Gibson, an assistant undergoing his own reputation redemption after controversially following Rich Rodriguez to Michigan in December 2007, can empathize with his bandit safety. Together, they’re crucial components in shoring up the backend of a defense that was humiliated and perforated throughout last season, becoming the most scored-upon defense in WVU history (38.8 points allowed per game).

“What if that was my last year?” Cook said this week.

For some of Cook’s 2009 signing-class friends, last year was their last. Because he redshirted as a freshman, however, Cook has a chance to write a better ending to his college career. He displays no airs of being a 23-game starter, any shred of entitlement having been ripped away by the last fall’s humbling. “I’m taking it like I’m a scrub,” he said. “I’m practicing like I’m a redshirt freshman, like I ain’t even got no spot at all.”

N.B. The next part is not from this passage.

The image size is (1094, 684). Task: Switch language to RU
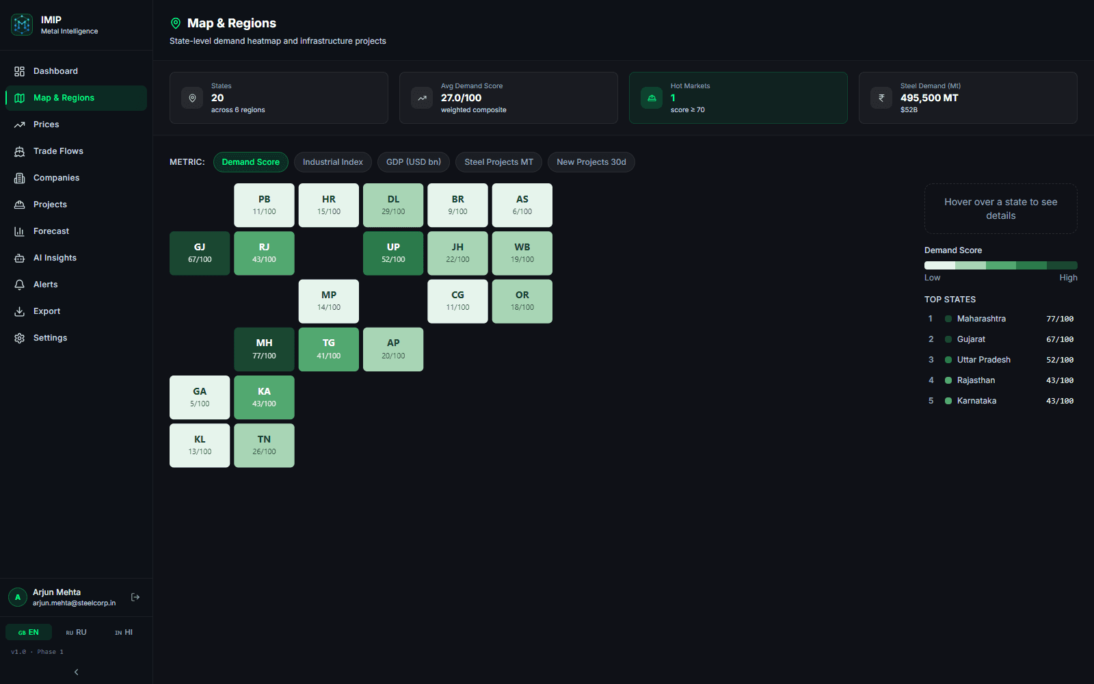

I’m just staying on my right path. If six months go by and I don’t do what I’m supposed to do, where am I going to be? I could be selling pizzas.” — Darwin Cook

That approach resonates with defensive coordinator Keith Patterson, who lauded Cook for bringing “a completely different demeanor and attitude toward spring ball.” Yet in the same fashion Cook shook off the criticism of his substandard junior season, he won’t buy into the recent flattery.

“I’m just trying to keep at it, keep the same hunger,” he said. “I’m not listening to anything good, not reading anything good.

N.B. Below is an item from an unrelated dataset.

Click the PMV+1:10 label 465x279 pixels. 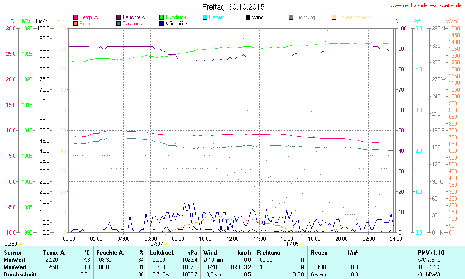[430, 252]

“I’m just staying on my right path. What have I got — six months to go? If six months go by and I don’t do what I’m supposed to do, where am I going to be? I could be selling pizzas.”

That job at Domino’s is unlikely, considering Cook projects to graduate in May with a degree in sports and exercise psychology. He said his 2.7 GPA has rebounded from a couple poor years when he first arrived at WVU, but that wasn’t his first or worst academic pickle. He recounted owning a 0.3 GPA as a high school freshman — saved from a Blutarsky only by the D’s he earned in health and sociology.

“I was too busy trying to impress all the girls with my fake Jordans,” said Cook, whose abysmal grades sidelined him from playing football as a sophomore at Cleveland’s Shaw High. On one particular night that had a rock-bottom feel, his mom sat crying over his report card while the 14-year-old Cook retreated to his bedroom, where for two hours he prayed in solitude. Prayed for what, he wasn’t sure. He just recognized it was a heavy moment, transitional, corrective, life-altering. He resolved to change his path.

The next schoolyear he was running track and playing football again. Playing football well enough to earn scholarship offers from Cincinnati and WVU. Going on five years later, he harbors NFL hopes like any major-college starter would, but Cook said his dream job is to counsel young athletes.

In that capacity, he’ll have cautionary tales to share, first-hand recollections of a somebody-turned-nobody-turned-somebody again.